New research presented at THT 2026 suggests that the NT-proBNP biomarker could give us a glimpse into which patients with severe tricuspid regurgitation (TR) will benefit the most from transcatheter edge-to-edge repair (TEER).

  • NT-proBNP (N-terminal pro-B-type natriuretic peptide) is a key blood biomarker used to diagnose, rule out, and manage heart failure by measuring cardiac stress.
  • TEER for severe TR is proven to improve symptoms and reduce heart failure hospitalizations, but predicting treatment success has been difficult.

Using data from the EuroTR registry, researchers evaluated 2.2k patients undergoing TEER, and organized them into three NT-proBNP categories (≤1,674, 1,675-3,743, >3,743 pg/mL) to compare baseline levels plus 30-day trajectory changes, finding that…

  • Higher baseline NT-proBNP was associated with a greater 2-year composite mortality or first HF hospitalization risk (aHR: 1.62).
  • Patients in the highest NT-proBNP category showed less functional improvement and less procedural success (81.4% in the highest vs. 86.3% in the lowest).

The 30-day NT-proBNP levels also predicted outcomes in patients who started at high baseline and saw their levels increase more than 30%. 

  • Patients like these faced a 36% event-free survival rate versus 76% in the low NT-proBNP group.

While the study demonstrated NT-proBNP’s prognostic value, it also raised questions about the study population, since the extremely elevated baseline NT-proBNP levels suggest patients might not have been on optimal GDMT prior to TEER.

  • Only 26% of patients received SGLT2is despite guidelines, while 43.9% were on MRAs and 57.4% were on RASis.

The Takeaway

When it comes to a complex procedure like transcatheter edge-to-edge repair for severe TR, being able to predict a patient’s response to treatment is invaluable.

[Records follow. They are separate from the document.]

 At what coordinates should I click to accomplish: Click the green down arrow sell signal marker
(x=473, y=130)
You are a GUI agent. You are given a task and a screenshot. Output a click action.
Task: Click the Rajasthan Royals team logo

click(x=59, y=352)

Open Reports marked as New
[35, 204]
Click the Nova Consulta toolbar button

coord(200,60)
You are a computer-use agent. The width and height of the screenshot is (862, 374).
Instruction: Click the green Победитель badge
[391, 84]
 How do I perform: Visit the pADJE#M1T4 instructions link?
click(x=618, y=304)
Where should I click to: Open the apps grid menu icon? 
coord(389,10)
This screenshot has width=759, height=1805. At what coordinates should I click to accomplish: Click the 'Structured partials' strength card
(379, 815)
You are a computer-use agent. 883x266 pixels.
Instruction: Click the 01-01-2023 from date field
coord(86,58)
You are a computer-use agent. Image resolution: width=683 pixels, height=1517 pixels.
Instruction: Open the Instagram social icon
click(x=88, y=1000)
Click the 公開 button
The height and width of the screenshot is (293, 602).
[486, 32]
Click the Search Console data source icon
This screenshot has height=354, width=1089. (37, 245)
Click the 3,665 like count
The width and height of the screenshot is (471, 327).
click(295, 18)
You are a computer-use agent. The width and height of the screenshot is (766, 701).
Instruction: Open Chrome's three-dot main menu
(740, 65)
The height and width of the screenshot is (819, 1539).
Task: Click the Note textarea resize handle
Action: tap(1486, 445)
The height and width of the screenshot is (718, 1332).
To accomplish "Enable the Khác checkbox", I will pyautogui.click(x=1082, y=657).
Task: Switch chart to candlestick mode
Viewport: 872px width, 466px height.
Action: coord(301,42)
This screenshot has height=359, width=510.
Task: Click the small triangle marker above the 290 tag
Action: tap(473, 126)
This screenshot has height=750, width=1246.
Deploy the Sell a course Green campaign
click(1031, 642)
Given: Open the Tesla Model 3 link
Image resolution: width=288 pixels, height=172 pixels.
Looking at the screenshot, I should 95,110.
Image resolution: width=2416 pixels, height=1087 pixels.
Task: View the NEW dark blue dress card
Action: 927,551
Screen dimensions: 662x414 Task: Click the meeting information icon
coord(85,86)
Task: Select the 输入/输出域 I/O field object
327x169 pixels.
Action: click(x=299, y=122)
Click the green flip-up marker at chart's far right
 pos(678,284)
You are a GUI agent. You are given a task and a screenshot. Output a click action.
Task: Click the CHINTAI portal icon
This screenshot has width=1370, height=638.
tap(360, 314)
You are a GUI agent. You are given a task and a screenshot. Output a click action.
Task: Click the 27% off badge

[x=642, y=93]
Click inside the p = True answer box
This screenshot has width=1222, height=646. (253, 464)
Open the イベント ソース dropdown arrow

This study suggests that NT-proBNP could help do that, so long as physicians know a patient’s GDMT history.

Two Cardiac Troponins Don’t Tell the Same Story

There might be a bigger difference between the types of cardiac troponin assays, after a recent JACC analysis found that the type of troponin could help us better understand the kind of damage occurring after a heart attack.

  • Cardiac troponin I and troponin T are currently used interchangeably in clinical practice with guidelines assuming they reflect identical myocardial damage. 
  • Currently, most practices measure one type or the other but not both.
  • Early studies have suggested that the cTnI/cTnT ratio may differ between acute necrotic versus chronic or non-necrotic myocardial injury, but that was uncertain till now.

As part of a multicohort validation, researchers examined 9.7k patients who were marked as having no known, chronic, or acute cardiac disease, and then measured their hs-cTnI and hs-cTnT concentrations to see what cTnI/cTnT ratio could tell them about the injury type.

  • The cTnI/cTnT ratio proved highest in acute cardiac disease (2.06).
  • This was approximately 4-fold greater than the ratio found in patients with chronic disease (0.66) and no known cardiac disease (0.50).
  • Incorporating the cTnI/cTnT ratio alongside individual troponin values made it easier to tell between type 1 and type 2 acute myocardial infarction (AUC: 0.73 vs 0.70).

Experimental cardiomyocyte models were also used to replicate the clinical findings, with researchers discovering that mild nonlethal injury produced cTnT-dominant release, while lethal injury led to cTnI-dominant release.

Given that current practice assumes cTnI and cTnT reflect identical pathophysiology, these findings could challenge single-troponin measurement strategies and guideline recommendations that treat the biomarkers as interchangeable.

  • The good news is that implementing this information would require minimal additional cost, since physicians can measure both troponins rather than choosing one.
  • The ratio’s ability to distinguish type 1 from type 2 MI could also help guide decision-making about invasive coronary angiography versus medical management.

The Takeaway

It seems like a method for better classifying and triaging cardiac damage was under our noses the whole time. On the bright side, thanks to this study, physicians will no longer have to scratch their heads on which assay to use, since the answer is both.